Terahertz radiation, known as T-rays, was emitted when electrons whizzing along at nearly the speed of light were deflected by a magnetic field. The seemingly faint energy - that of five nightlights - demonstrates T-rays' potential for medical imaging, communications and even quality control.

T-rays are emitted by all the objects around you, but they cannot be seen by humans. T-rays can go through just about anything except metal and water. People who spend serious time thinking about T-rays say this ability, the result of their short wavelengths, make them ideal candidates for certain types of medical imaging.

Among other potential uses imagined are: safer versions of X-rays; scanning baggage at airports; identifying large biological molecules such as proteins, viruses and bacteria; and even measuring the effectiveness of facial moisturizers.

T-rays are part of the broad spectrum of electromagnetic radiation that includes radio waves, microwaves, infrared, visible light, ultraviolet, X-rays and gamma rays.

They cycle at a trillion ("tera") cycles per second, compared to the fastest PC that runs at a mere 2.4 gigahertz, which cycles in billions per second.

Scientists say that by using T-rays in the same way that radio waves are used to carry signals to and from cell phones, they could create new methods of wireless communication.

Alas, although scientists were talking about how they wanted to use T-rays, no one knew how to make them bright enough to actually use in the everyday world.

It was like designing a car before figuring out how to build the engine. Attempts with semiconductors produced only wimpy T-rays, 1/2,000th of a watt at most.

Now, photon scientist Gwyn Williams and colleagues have used the free-electron laser at the Thomas Jefferson National Accelerator Facility in Newport News to produce T-rays with the power of 20 watts. A typical nightlight produces 4 watts.

"Think of a candle and then think of a floodlight," said Williams, who describes the experiment in today's Nature. He hopes to soon coax a couple hundred watts of T-rays out of the laser.

The Jefferson Lab's "spectacular result" came when scientists shifted from running electrons through semiconductors to sending them through the vacuum inside a particle accelerator, said Mark Sherwin, a physicist at the University of California in Santa Barbara.

"I was surprised when I heard the words '20 watts' and 'terahertz' in the same sentence," said Sherwin, who wrote about the radiation's potential applications for the journal Nature.

Williams and his colleagues used the Jefferson Lab's free-electron laser setup as a racetrack for electrons. The laser shot millions of electrons down a 60-foot-long column at nearly the speed of light. They hurtled down the straightaway bunched in a pack until - wham - they plowed through a magnetic field.

The smack upside the head diverted the electrons' path, loosening some of their energy, which they released as light. There was so much that the physicists were able to recycle almost all the energy.

That efficiency will be important as scientists try to move the experiment from the underground world of the Jefferson laser to a tabletop version with industrial or commercial applications.

Ever since word about the Jefferson Lab's experiment got out last December, physicists have been fantasizing about what one called "killer applications" for T-rays.

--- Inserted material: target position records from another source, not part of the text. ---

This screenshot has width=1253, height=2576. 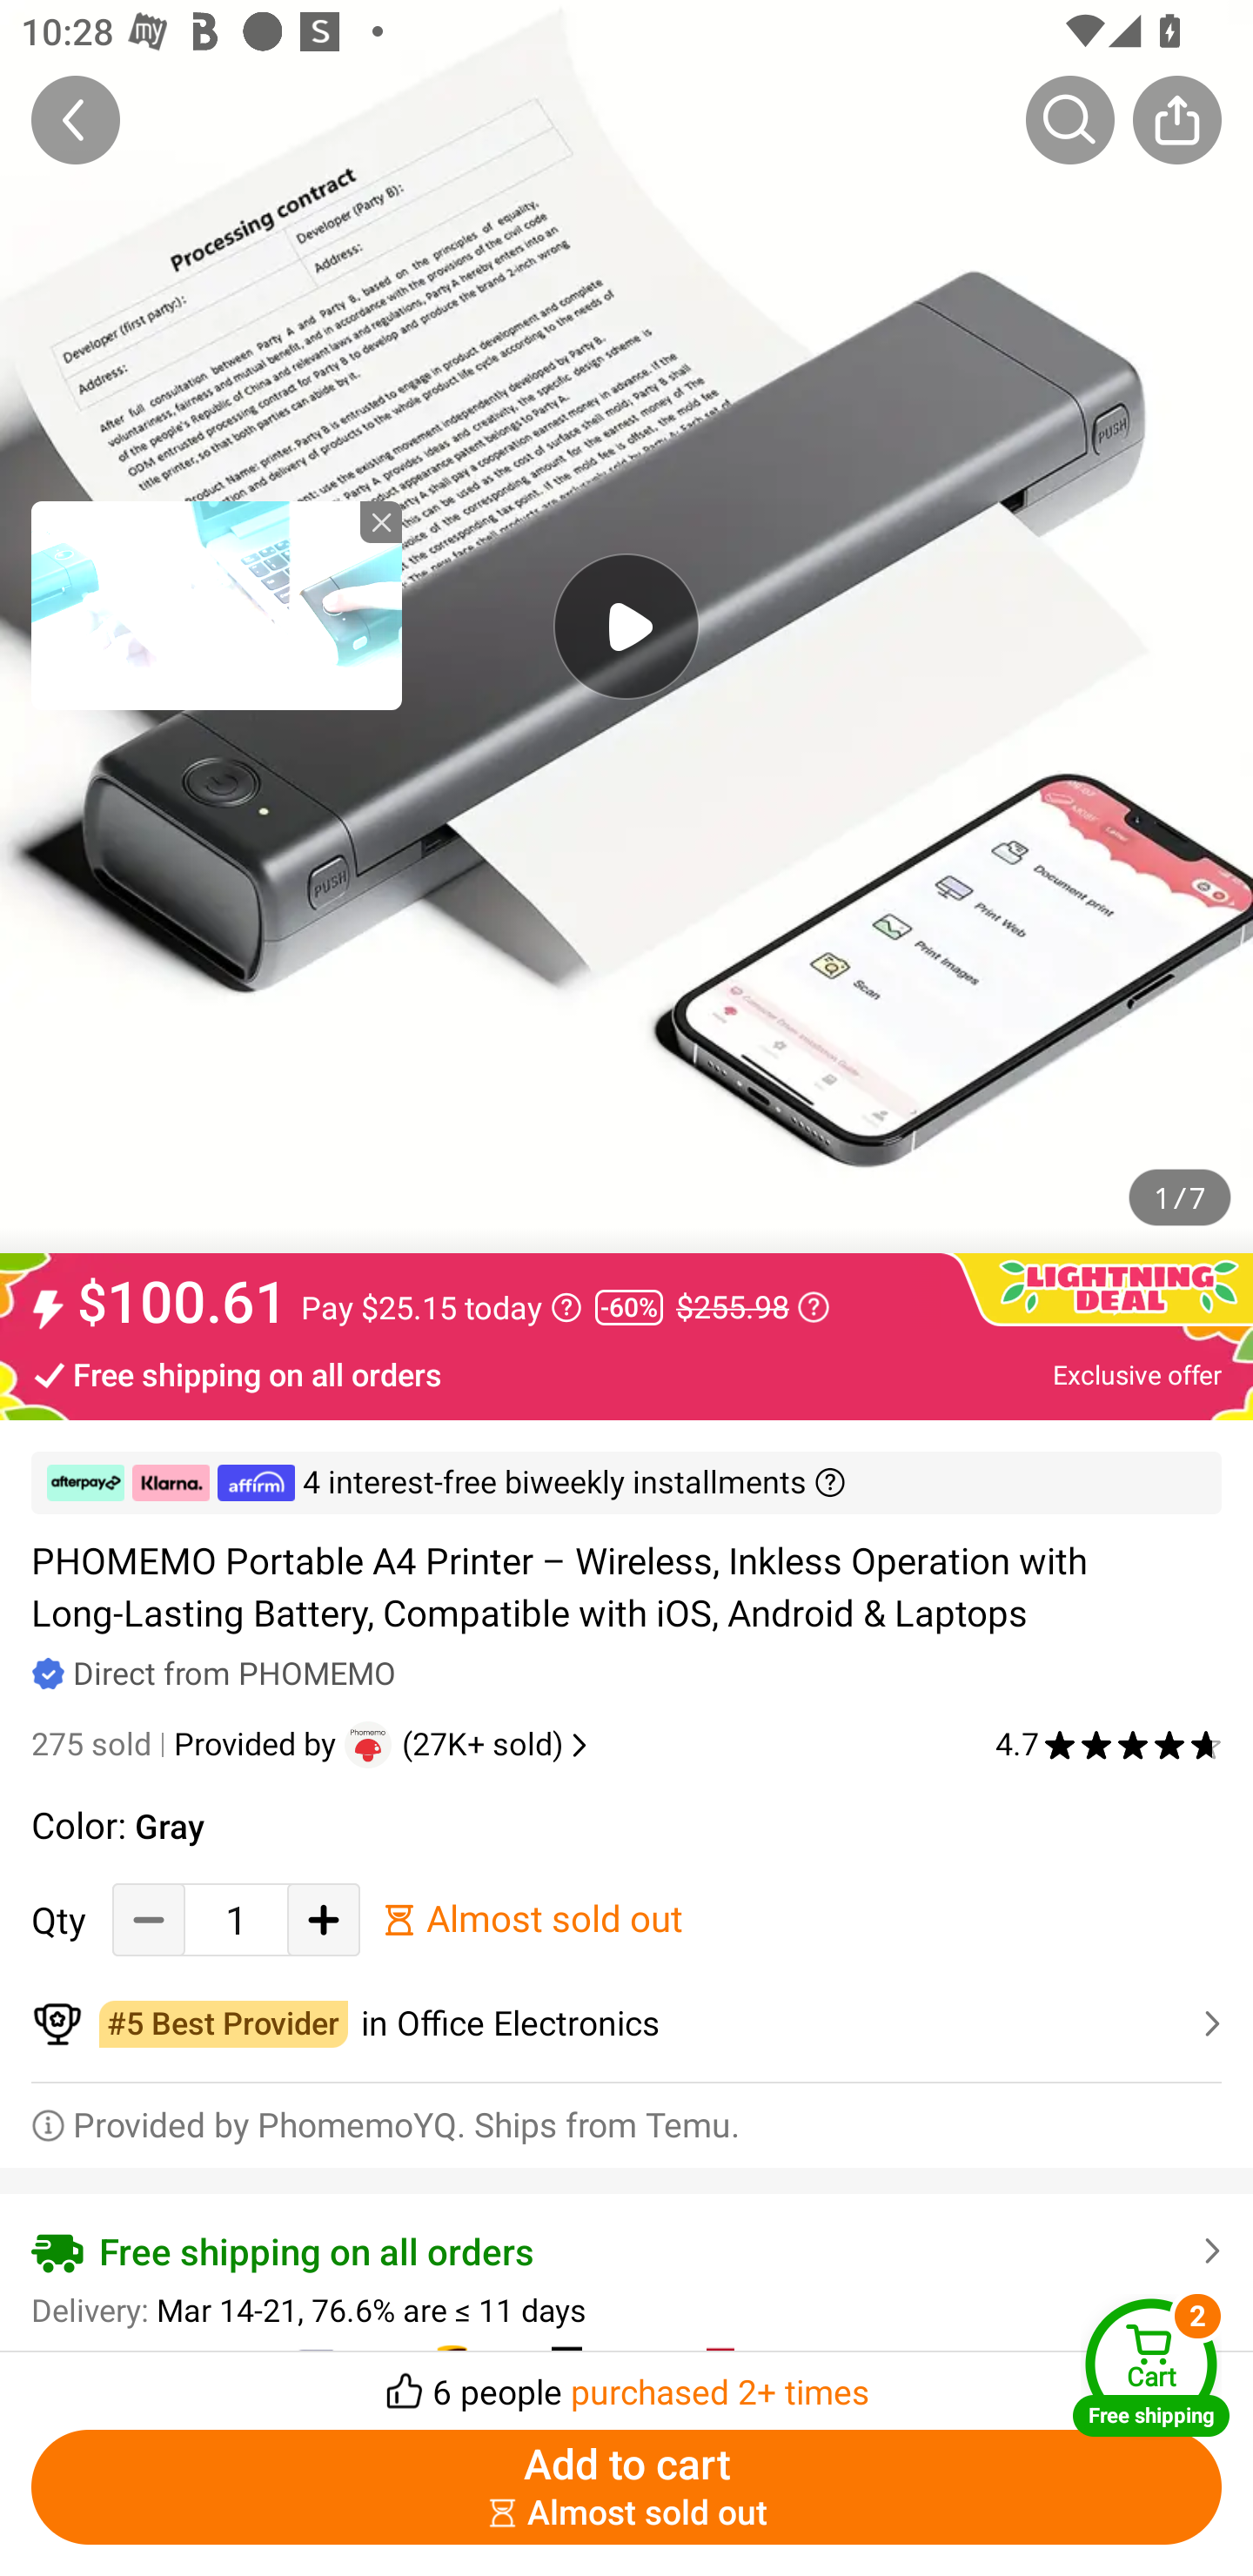 I want to click on ￼ ￼ ￼ 4 interest-free biweekly installments ￼, so click(x=626, y=1483).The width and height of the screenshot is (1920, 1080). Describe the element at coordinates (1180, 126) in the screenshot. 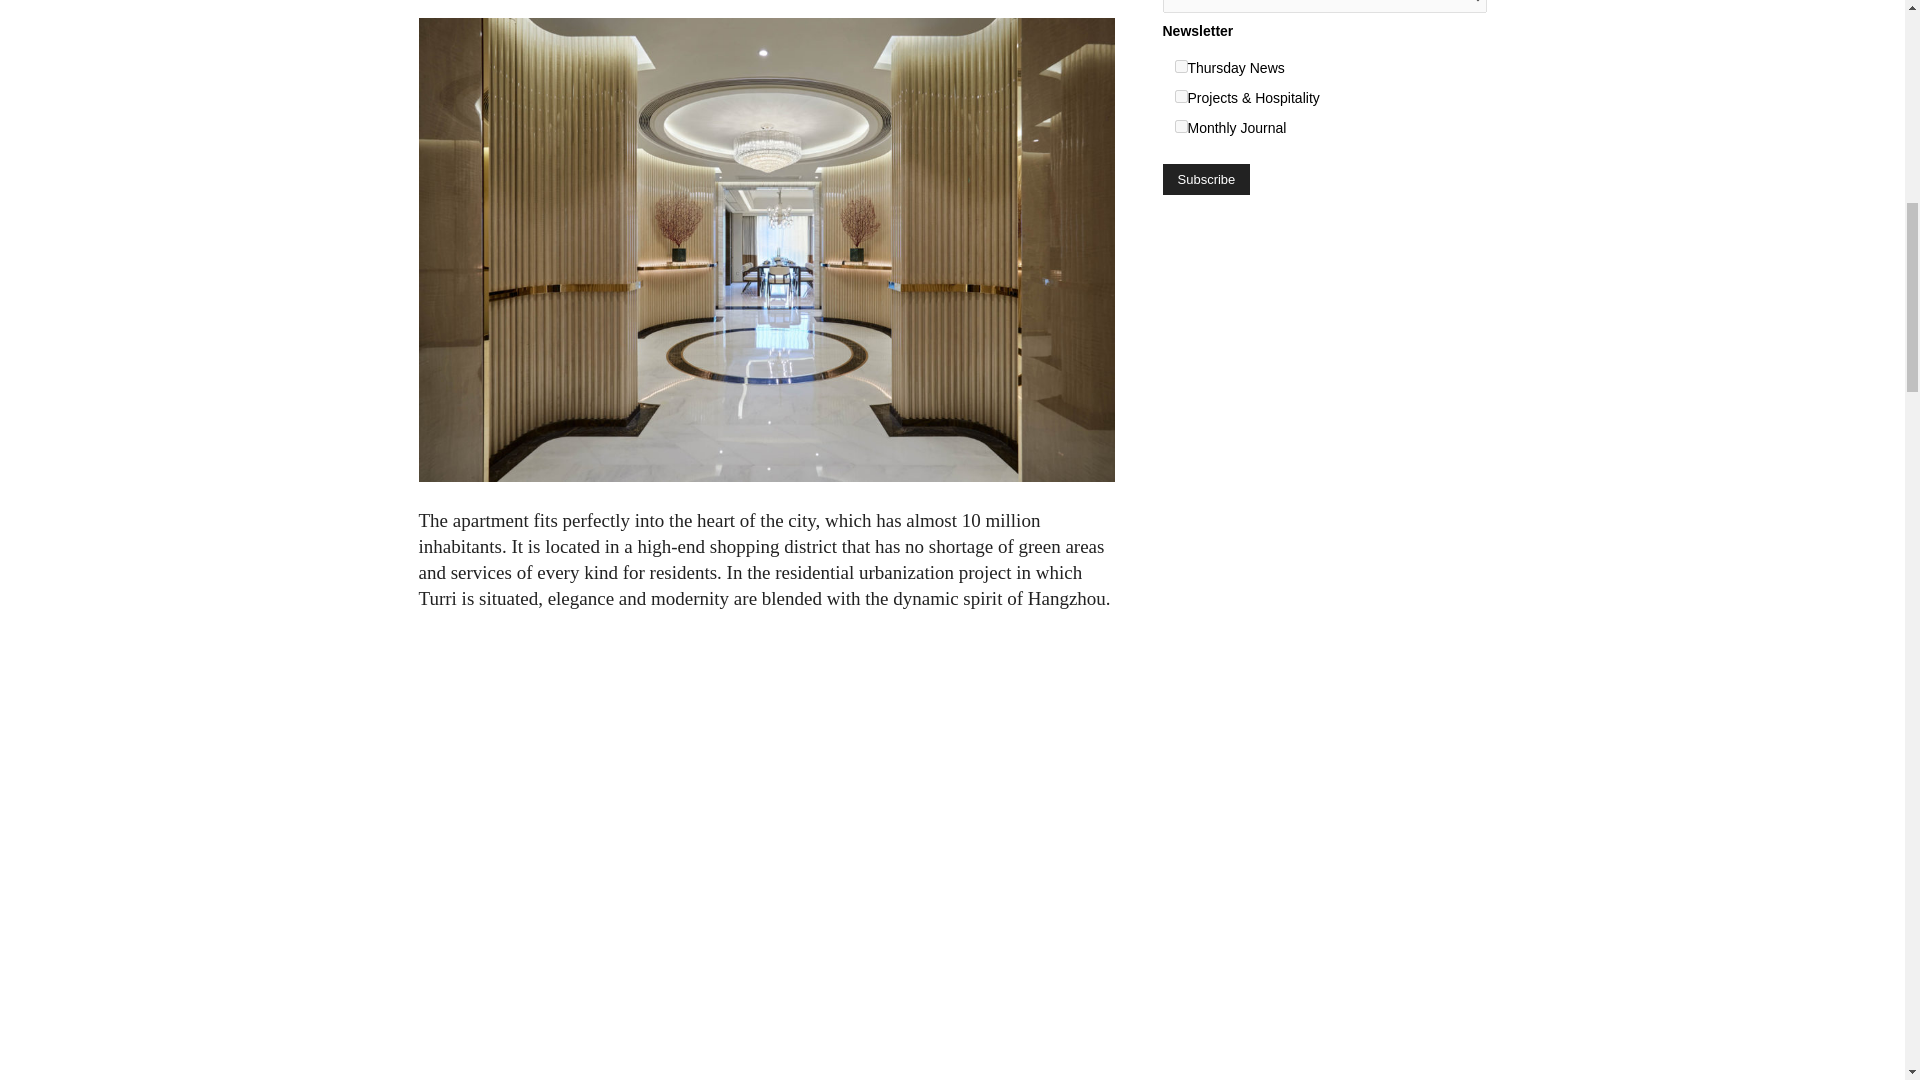

I see `4` at that location.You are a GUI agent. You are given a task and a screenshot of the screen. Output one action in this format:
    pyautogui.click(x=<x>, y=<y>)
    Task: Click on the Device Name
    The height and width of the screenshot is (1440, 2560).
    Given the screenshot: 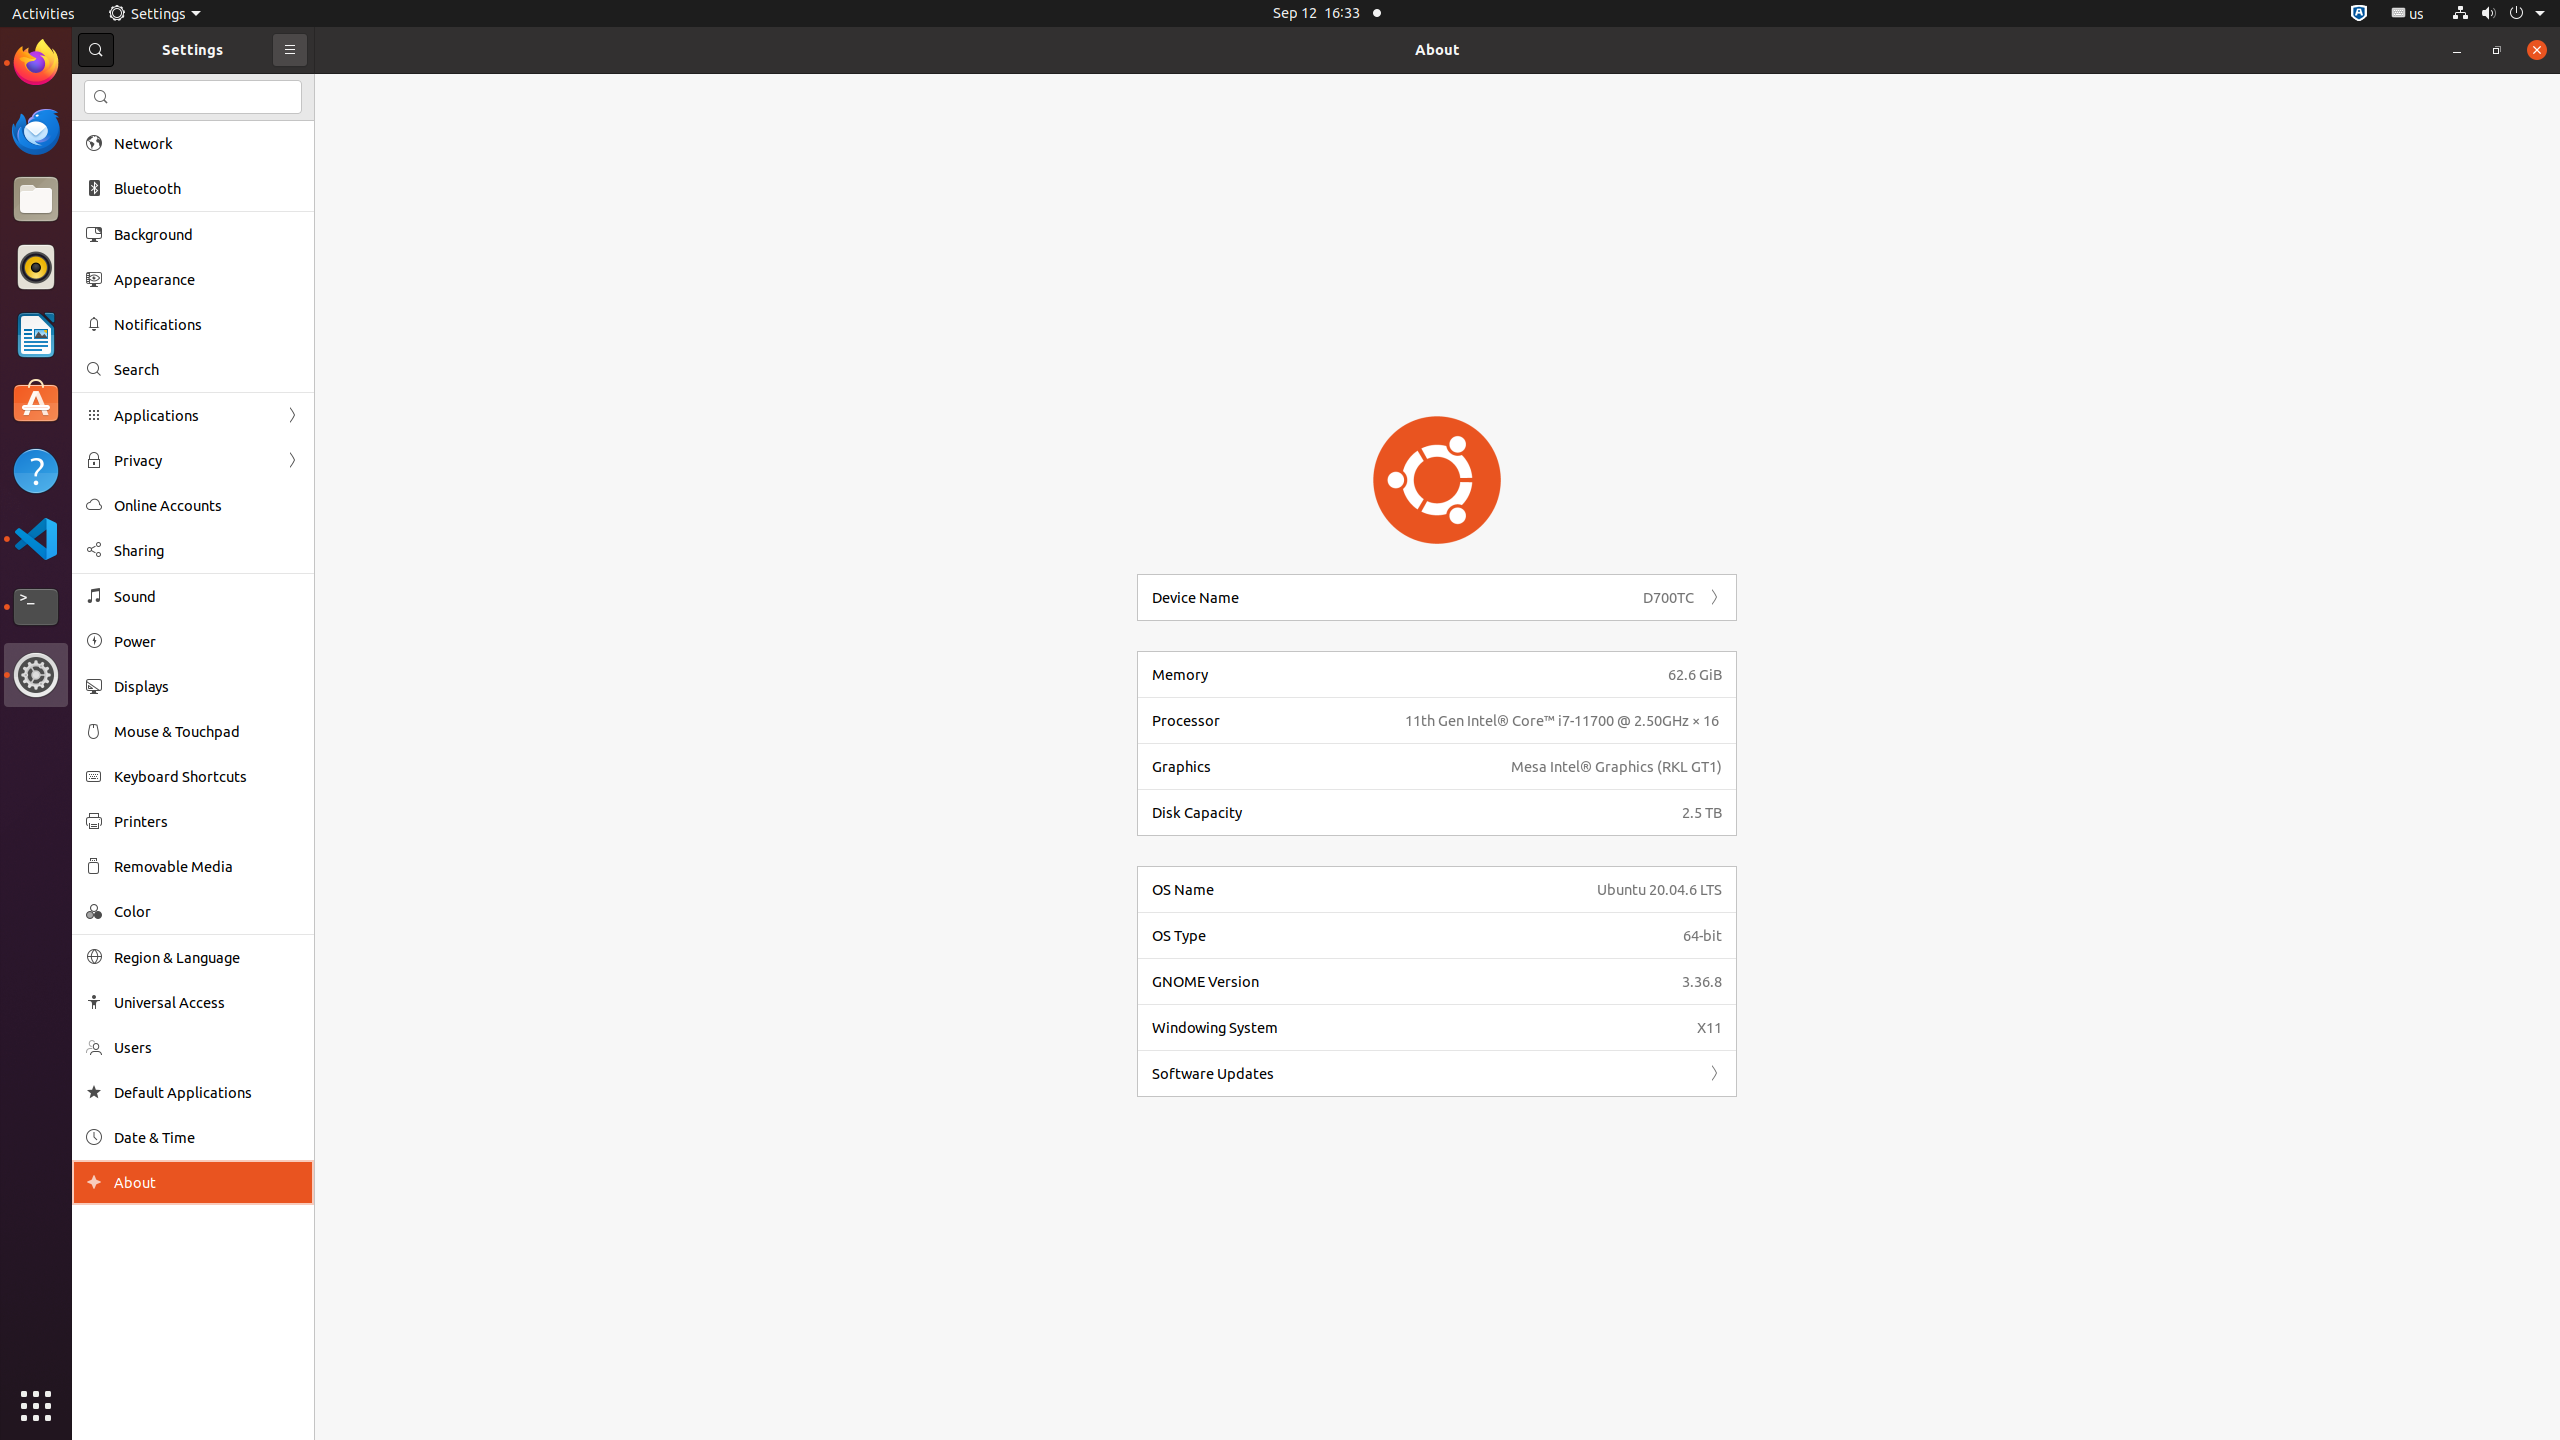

Thoughts of using T-rays to help airline pilots peer through fog or help manufacturers check the number of raisins in cereal have been on hold because of the inability to make sufficiently powerful - and relatively cheap - rays.

Publication of the Jefferson Lab's feat should now spur interest in the underutilized T-rays from some very different fields.

"The growing awareness of T-rays' usefulness is like what happened a century ago with X-rays - only T-rays will have a much wider range of applications," Williams said.